Tim White:
The Blue Paintings

The blueness of Tim White's recent suite of paintings is both literal and subliminal. As if seeing the world through a particular mood or condition, the painter has calibrated the color to his vision with remarkable sensitivity.
These paintings are very much about vision itself, and only in the more recent work such as Study of a Cathedral I and II does that interest in vision translate to an interest in light, here seen through stained-glass windows. The slightly earlier paintings have a mysterious, nocturnal feeling. In Black Light, where shape and its absence, as well as movement, are suggested, the concern is with imagining how the eyes of nonhuman organisms, such as dragonflies, see. Landscape with Black Dandelions presents the flowers of the title whose very name causes a listener to think, "yellow" - as black spots against a deep blue ground. The painter deals with these objects as negative space - removed from color and daylight.

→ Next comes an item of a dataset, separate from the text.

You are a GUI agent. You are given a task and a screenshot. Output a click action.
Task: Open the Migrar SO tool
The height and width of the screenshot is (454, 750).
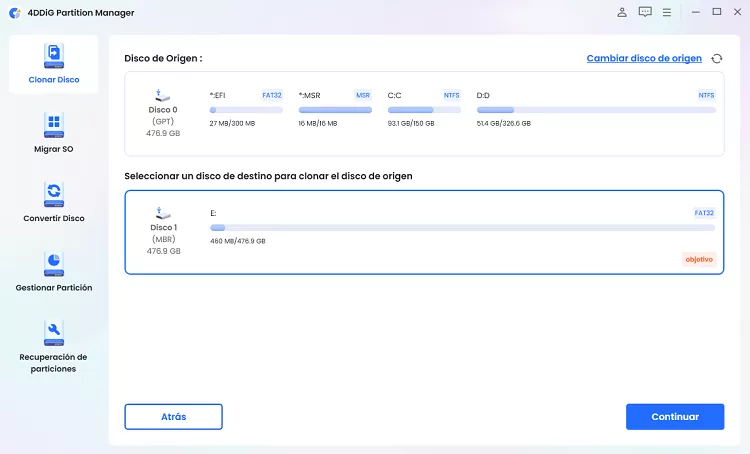(x=54, y=125)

In more dreamlike paintings, such as Blue Bull, where the viewer comes face to face with the veiled image of a bull, the intent is neither realism, nor impressionism, nor abstraction, nor really surrealism. As Tim White puts it, "the theme is reminiscences and prototypes. . . meetings with the image of something in the air, what you are looking for and that is on your mind. . . and when struck with it, when you see slowly moving out of the fog the big blue bull of your dream, you ask yourself. . . if it does exist or just seems to for a second (you mistook something else's silhouette)".
White is interested in narrative, in stories, windows into the observers' thoughts and visions, as well as those of the painter. He draws a parallel to music, where "a few bars give an idea of what direction to go in, then the listener dives in." For him, the subject of his painting should be intriguing, giving "a small hint to the observer as to the direction in which their thoughts can travel."
Contrasted with the literary and philosophical side of these works is the structure and rendering. Trained as an architect, White retains a sense of geometry, even the grid, as a basic, though subtle, underpinning for his ethereal expressions. Whether in the faint forest of vertical tree trunks in the background of Blue Bull; the urban girders of Escape (where a whitish bird floats across the foreground); the line of illuminated portholes in Feeling of the Big Ship; the Gothic architecture of the cathedral paintings; or imposed, as in Restoration of a Portrait, which is seen through a canvaslike grid; the structure is always there. In the painter's more recent work, the cathedral paintings and Gold of Pre-Columbian America, the use of white as a contrasting element to the blue and black results in paintings where a broken-up, gridlike feeling is more pronounced.
An admirer of classic American abstraction - particularly the work of Richard Poussette-Dart - White can be seen moving in a more painterly direction, while retaining his interest in what he calls "mind games." Concerned to find themes that will make him feel more at home in his new environment, he has been experimenting with Pre-Columbian symbolism. The matching of new subjects to new moods and techniques will, no doubt, lead to new color concentrations. "I can imagine doing a series in red," the painter says. But as a record of this important and transitional time for the artist, one can imagine no other color but blue.